# DATA ENTRIES
━━━━━━━━━━━━━━━━━━━━

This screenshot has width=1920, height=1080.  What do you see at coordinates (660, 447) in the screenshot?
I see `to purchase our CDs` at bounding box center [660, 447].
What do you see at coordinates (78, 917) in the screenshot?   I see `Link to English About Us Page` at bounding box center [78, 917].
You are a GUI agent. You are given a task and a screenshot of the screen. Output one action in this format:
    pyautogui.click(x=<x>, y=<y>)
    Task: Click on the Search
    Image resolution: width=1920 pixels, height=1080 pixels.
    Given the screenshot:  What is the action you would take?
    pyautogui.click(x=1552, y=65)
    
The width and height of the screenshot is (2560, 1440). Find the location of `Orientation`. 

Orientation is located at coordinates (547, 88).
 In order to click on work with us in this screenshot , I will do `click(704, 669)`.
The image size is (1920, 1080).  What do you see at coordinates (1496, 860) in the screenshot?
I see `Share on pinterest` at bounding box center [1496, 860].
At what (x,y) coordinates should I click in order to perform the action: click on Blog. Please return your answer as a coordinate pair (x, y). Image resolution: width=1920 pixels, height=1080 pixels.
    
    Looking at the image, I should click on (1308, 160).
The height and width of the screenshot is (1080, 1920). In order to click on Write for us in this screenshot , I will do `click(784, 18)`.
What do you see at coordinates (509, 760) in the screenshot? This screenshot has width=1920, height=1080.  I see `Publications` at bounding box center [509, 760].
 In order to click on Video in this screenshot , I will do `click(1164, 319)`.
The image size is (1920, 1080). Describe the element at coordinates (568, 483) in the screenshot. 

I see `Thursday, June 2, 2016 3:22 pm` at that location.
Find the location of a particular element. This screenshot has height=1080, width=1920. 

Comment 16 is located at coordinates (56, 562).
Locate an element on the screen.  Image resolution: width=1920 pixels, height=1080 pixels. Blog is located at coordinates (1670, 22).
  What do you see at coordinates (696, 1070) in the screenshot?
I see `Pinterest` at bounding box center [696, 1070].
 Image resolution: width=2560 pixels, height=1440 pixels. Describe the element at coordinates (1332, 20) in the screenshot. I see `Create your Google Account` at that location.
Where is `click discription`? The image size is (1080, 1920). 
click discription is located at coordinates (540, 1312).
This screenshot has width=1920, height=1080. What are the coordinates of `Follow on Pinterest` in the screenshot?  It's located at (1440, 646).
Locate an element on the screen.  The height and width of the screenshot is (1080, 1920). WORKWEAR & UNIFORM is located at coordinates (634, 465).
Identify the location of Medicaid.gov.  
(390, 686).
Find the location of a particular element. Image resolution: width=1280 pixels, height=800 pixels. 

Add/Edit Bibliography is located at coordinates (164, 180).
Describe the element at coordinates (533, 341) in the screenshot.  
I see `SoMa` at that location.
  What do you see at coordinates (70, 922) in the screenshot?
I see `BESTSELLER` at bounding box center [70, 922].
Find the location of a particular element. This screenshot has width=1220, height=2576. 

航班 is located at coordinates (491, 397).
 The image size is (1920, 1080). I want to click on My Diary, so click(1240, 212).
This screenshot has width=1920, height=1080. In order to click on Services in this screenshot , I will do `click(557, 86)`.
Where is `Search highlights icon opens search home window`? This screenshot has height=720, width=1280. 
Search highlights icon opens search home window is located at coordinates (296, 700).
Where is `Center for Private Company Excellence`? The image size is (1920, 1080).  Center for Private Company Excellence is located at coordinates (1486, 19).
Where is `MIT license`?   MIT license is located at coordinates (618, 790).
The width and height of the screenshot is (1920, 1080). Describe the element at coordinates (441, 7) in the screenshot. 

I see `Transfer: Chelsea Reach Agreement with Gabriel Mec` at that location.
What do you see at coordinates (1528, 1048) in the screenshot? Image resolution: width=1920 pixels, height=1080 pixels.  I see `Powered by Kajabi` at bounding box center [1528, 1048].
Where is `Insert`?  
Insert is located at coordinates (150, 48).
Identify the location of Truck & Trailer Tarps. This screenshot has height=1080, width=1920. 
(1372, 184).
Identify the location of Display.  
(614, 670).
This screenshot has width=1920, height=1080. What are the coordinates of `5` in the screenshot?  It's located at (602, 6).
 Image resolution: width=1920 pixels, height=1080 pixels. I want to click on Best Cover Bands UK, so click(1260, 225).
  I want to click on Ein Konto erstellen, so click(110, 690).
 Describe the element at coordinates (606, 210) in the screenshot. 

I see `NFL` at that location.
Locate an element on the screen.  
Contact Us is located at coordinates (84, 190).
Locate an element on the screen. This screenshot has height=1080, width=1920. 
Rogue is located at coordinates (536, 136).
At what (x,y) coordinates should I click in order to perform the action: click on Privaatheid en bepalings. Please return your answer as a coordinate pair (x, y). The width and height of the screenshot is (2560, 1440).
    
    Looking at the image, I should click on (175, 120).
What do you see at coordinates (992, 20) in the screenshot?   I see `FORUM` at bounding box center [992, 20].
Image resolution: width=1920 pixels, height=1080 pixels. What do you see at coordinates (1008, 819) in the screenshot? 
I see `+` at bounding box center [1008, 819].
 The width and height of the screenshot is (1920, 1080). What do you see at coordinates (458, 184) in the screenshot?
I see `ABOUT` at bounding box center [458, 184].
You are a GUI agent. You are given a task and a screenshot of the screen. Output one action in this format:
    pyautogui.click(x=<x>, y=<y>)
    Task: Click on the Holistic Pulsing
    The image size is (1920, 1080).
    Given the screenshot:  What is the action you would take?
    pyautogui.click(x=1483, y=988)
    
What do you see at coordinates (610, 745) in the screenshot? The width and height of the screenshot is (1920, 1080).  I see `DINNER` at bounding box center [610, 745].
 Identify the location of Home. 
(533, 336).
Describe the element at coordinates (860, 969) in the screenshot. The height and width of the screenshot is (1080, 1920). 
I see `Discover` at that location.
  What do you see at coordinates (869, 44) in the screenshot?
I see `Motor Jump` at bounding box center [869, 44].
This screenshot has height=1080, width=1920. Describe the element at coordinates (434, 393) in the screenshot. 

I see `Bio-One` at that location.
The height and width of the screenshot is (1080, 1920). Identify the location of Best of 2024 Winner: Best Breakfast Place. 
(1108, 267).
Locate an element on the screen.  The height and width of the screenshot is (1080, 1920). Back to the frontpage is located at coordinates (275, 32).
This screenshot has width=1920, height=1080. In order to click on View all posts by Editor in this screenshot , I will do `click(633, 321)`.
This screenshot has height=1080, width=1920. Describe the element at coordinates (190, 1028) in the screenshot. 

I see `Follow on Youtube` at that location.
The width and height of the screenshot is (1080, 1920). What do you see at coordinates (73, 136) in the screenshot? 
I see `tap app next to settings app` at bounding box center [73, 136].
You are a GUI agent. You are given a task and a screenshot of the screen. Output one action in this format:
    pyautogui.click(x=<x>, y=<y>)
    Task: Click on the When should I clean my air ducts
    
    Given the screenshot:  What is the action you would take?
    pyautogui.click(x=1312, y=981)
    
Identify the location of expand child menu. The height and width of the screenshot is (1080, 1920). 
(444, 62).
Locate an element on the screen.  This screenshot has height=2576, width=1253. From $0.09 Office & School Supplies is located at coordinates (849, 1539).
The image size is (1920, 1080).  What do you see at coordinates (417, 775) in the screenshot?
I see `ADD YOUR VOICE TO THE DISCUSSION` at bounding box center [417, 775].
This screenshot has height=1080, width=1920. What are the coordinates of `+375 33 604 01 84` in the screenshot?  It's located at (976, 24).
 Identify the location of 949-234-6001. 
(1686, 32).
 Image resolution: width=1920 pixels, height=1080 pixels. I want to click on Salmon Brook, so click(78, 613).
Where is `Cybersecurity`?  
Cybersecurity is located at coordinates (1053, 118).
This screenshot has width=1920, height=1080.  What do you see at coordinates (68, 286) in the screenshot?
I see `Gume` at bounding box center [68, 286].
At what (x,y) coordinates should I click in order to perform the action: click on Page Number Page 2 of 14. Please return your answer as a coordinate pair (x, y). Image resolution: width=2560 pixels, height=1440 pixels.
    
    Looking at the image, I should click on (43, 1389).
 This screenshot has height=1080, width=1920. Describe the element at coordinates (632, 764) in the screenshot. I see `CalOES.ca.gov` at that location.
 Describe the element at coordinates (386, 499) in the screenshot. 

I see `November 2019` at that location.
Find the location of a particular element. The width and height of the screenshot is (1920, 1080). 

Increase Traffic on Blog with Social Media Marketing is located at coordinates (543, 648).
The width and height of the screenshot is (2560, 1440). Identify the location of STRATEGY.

━━━━━━━━━━━━━━━━━━━━

# SET PROBLEM
Copy out the lines above exactly as they appear, from the line containing "coordinates (1670, 22)." through the line containing "center [70, 922].", with both of those lines included.

# RESULT FOR THIS EXERCISE
Locate an element on the screen.  Image resolution: width=1920 pixels, height=1080 pixels. Blog is located at coordinates (1670, 22).
  What do you see at coordinates (696, 1070) in the screenshot?
I see `Pinterest` at bounding box center [696, 1070].
 Image resolution: width=2560 pixels, height=1440 pixels. Describe the element at coordinates (1332, 20) in the screenshot. I see `Create your Google Account` at that location.
Where is `click discription`? The image size is (1080, 1920). 
click discription is located at coordinates (540, 1312).
This screenshot has width=1920, height=1080. What are the coordinates of `Follow on Pinterest` in the screenshot?  It's located at (1440, 646).
Locate an element on the screen.  The height and width of the screenshot is (1080, 1920). WORKWEAR & UNIFORM is located at coordinates (634, 465).
Identify the location of Medicaid.gov.  
(390, 686).
Find the location of a particular element. Image resolution: width=1280 pixels, height=800 pixels. 

Add/Edit Bibliography is located at coordinates (164, 180).
Describe the element at coordinates (533, 341) in the screenshot.  
I see `SoMa` at that location.
  What do you see at coordinates (70, 922) in the screenshot?
I see `BESTSELLER` at bounding box center [70, 922].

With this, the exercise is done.